Animal welfare groups and an increasing number of Chinese citizens voicing protest in the news media and on the Internet say the cruelty of bear-bile farming far outweighs perceived health benefits. Not only is the practice painful, but bears being rescued and relocated to sanctuaries are displaying symptoms of mistreatment, they contend, including rotting teeth, malnourishment, blindness and infections.

What’s more, roughly a quarter of the rescued bears are being diagnosed with serious cardiac ailments such as thickening of the heart walls and enlarged aortic arteries, said Nelson – conditions typically caused by high blood pressure stemming from liver and kidney disease, chronic infection and prolonged stress.

“Some of those bears are dying because their aortas actually rupture,” she said.

She is collaborating with the Hong Kong-based Animals Asia Foundation, whose veterinarians have examined more than 400 bears transported to its two rescue centers, one in China and the other in Vietnam.

Wild bears’ hearts healthier

Agency founder Jill Robinson said roughly 10,000 bears remain captive at farms across China.

“The bear-bile industry insists their bears don’t get sick. That’s just nonsense,” she said, adding that her staff continues to amass data on the physical and mental health of rescued bears.

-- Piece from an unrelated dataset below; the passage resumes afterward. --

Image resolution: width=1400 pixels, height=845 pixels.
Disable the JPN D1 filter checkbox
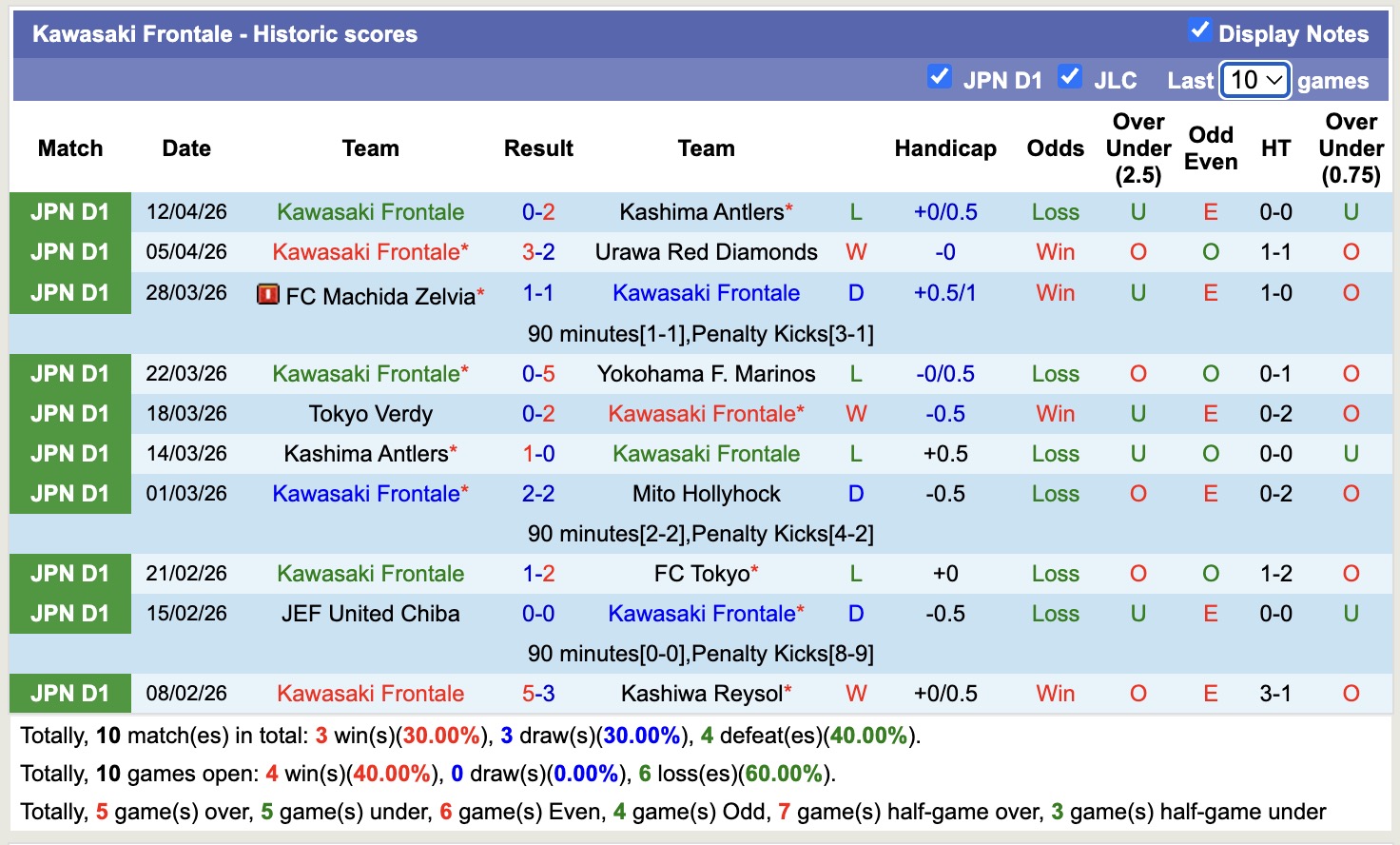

In the meantime, Nelson is assisting the research team by analyzing wild Asiatic bears in Japan to see if they exhibit the same kind of heart problems seen in the rescued bears. Working with wildlife biologists from the Ibaraki Nature Museum, she performs heart ultrasound exams and draws blood on anesthetized bears laid out on the forest floor.

Having just returned from the first of two field study trips, “I can say with confidence that the hearts of wild Asiatic bears look nothing like those of the same species being rescued from the bile farms,” Nelson said.

She expects the study to be completed within two years.